Bayram namazı ile başlardı bizde bayram. Camiden dağılan
kalabalığı görünce evde büyüklerin ellerini öper, onların sıcak sarılmalarını
ruhumuzun en derininde hisseder, aldığımız bayram harçlıkları ile hem mahçup,
hem de mutlu olurduk.
Evi saran yeni demlenmiş çay ve taze ekmek kokusu, kahvaltı
vaktinin geldiğini hatırlatırdı bize. Hep birlikte kahvaltı masasını hazırlardık.
Her zamanki gibi olmayan, diğer günlerdekilerden mutlaka bir farkı olan, “özel”
hissettiren bir kahvaltı olurdu bayram sabahlarındaki kahvaltılarımız. Sabahın
ferahlığı, bir arada olmanın mutluluğu ve bayramın heyecanıyla huzur içinde
başlardı yeni gün.
İlk ziyaretlerimiz
kaybettiğimiz sevdiklerimize olurdu. Mezarlık ziyaretleri sırasında onlarla
yaşanan anıları yad eder, Kuran okur, dualar eder, bazen gözyaşı döker ve
hayatın gerçeğinin bir kez daha farkına varmış olarak oradan ayrılırdık.
Sonra diğer ziyaretlerimiz başlardı. Düsturumuz her zaman
önce büyüklerle bayramlaşmak olurdu. Babaannem, anneannem ve dedelerimle
geçirilen vakitler, o tatlı telaş, ikramlar, sohbetler ve hiç bitmesin
istediğimiz vakitlerden sonra diğer ziyaretler için yola çıkar, büyüklerin hep
önemli ve kıymetli olduğunu hiç unutmazdık. Halalar, teyzeler, dayılar, amcalar
ve diğer aile üyeleriyle bir araya gelmek için büyüklerin vesile, değer ve bir
arada tutanlar olduğunu her bayramda bir kez daha anlardık. Sadece aile değil, akraba
ve komşularla bayramlaşmayı da severek uyguladığımız görev sayardık.
Tatlı telaş bayram boyu sürerdi. Evimize gelenleri en güzel
şekilde ağırlamak için elimizden geleni yapardık.

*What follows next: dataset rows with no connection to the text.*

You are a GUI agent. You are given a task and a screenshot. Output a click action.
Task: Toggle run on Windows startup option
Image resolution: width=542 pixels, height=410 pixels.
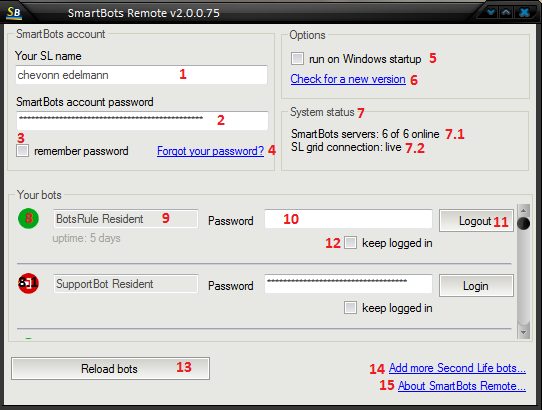297,58
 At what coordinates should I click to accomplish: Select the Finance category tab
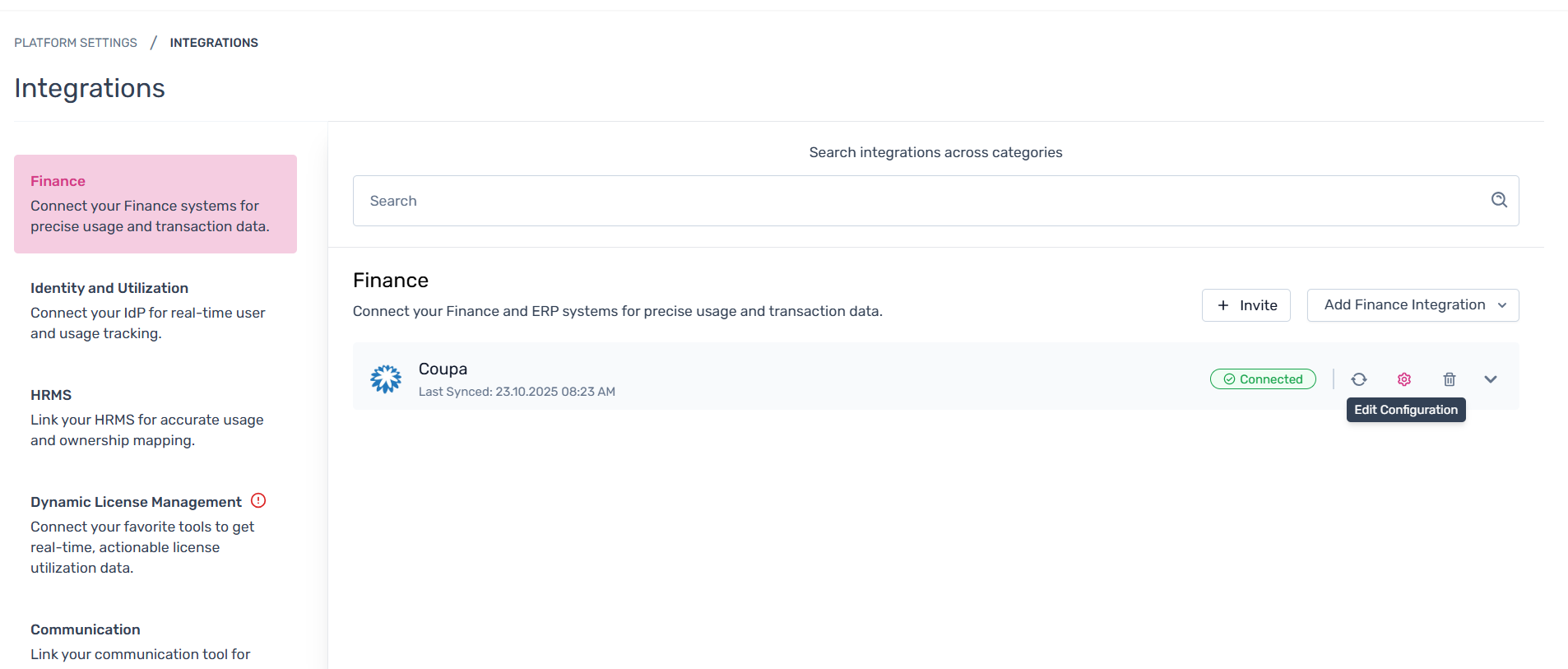coord(155,203)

O günün çocukları, bugünün büyükleri olduk. O günün
büyüklerinden kayıplar verdik. Bayramlar da değişti, bizler de. Geçen günlerin
tekrar yaşanmayacağının hüznü var içimizde. Ama yeni bayramların kıymetini
bilmek de elimizde.
Samimiyet, iyi niyet, birlik, beraberlik ve dayanışma içinde
geçen vakitler, bayramı bayram yapan. Hiç biri eksilmesin yüreklerimizden..
Bayramımız kutlu olsun.
Sağlıcakla kalın.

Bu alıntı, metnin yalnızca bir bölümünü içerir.